__Problem to solve__. Copy every line of the records below that holds the word "will".

(Stored items)
◆ ◆ ◆ ◆

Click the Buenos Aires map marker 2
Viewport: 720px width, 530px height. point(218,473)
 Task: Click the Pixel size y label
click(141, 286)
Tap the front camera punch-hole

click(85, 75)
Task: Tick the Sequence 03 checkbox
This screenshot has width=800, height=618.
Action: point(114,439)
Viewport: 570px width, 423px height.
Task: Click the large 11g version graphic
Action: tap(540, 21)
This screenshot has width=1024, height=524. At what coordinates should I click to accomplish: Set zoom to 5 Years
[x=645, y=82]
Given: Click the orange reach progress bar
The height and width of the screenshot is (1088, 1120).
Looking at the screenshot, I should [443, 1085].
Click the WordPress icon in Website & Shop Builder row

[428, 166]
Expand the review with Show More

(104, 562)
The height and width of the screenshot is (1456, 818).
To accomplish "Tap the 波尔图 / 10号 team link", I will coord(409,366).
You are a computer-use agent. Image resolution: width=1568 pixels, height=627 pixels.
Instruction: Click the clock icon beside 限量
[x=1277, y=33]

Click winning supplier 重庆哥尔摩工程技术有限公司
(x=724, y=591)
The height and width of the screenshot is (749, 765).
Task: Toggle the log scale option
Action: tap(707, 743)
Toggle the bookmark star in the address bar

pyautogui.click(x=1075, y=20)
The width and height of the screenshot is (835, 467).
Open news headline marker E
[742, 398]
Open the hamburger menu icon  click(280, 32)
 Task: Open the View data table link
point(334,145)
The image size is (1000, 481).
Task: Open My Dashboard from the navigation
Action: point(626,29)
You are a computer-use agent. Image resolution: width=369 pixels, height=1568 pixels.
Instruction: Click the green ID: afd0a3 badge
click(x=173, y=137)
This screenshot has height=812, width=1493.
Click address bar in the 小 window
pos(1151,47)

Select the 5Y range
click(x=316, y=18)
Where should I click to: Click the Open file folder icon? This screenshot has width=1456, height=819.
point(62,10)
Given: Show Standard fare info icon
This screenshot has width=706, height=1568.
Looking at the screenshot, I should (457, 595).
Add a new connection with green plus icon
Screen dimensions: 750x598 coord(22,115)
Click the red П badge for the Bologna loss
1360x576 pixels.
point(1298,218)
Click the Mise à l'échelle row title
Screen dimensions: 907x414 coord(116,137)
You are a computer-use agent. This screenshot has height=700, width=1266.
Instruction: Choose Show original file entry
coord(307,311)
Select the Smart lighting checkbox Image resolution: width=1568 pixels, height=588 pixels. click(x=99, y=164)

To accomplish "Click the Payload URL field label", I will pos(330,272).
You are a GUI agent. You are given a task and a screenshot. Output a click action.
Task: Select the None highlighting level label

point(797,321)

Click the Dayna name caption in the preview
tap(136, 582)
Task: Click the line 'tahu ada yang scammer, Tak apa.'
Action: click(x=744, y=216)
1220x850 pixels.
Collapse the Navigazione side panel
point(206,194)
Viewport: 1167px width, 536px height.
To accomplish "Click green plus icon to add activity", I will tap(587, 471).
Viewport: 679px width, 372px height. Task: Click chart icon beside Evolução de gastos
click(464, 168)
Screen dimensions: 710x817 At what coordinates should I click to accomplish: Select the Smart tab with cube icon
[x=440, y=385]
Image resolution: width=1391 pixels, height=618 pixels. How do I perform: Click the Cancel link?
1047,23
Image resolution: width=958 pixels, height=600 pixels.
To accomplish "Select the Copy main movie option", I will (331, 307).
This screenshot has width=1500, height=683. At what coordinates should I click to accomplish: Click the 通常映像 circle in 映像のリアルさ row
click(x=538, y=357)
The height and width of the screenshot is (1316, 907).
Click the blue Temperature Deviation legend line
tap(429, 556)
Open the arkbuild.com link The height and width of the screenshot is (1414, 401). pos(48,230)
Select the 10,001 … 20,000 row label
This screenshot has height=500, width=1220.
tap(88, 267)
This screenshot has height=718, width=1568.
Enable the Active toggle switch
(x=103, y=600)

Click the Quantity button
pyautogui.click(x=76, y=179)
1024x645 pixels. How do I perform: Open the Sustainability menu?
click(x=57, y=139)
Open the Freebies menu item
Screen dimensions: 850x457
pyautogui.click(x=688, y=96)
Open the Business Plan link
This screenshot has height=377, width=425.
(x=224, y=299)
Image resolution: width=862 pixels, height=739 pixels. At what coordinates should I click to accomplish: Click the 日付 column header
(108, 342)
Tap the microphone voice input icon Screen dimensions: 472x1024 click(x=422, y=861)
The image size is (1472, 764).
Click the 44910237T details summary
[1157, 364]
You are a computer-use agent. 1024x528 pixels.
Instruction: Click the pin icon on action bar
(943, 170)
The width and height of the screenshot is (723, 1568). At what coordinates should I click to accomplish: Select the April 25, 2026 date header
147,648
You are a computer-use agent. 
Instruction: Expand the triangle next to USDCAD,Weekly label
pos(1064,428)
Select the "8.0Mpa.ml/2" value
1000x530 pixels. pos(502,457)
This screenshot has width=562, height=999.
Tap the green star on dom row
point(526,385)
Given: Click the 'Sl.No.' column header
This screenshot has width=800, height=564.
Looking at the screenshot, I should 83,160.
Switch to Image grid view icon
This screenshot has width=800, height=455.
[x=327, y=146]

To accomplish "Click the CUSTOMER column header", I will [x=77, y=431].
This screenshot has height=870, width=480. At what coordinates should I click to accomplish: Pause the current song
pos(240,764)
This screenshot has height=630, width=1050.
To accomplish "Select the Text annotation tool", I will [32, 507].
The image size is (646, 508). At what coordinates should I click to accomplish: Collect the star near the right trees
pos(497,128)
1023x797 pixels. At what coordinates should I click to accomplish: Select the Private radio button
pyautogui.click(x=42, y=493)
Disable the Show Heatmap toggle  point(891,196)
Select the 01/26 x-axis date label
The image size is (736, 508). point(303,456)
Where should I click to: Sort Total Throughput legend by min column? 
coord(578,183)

◆ ◆ ◆ ◆

__Output__.
To accomplish "Tap the 波尔图 / 10号 team link", I will coord(409,366).
To accomplish "Click the Payload URL field label", I will pos(330,272).
To accomplish "Click green plus icon to add activity", I will tap(587, 471).
To accomplish "Select the Copy main movie option", I will (331, 307).
To accomplish "Click the CUSTOMER column header", I will [x=77, y=431].
To accomplish "Select the Text annotation tool", I will [32, 507].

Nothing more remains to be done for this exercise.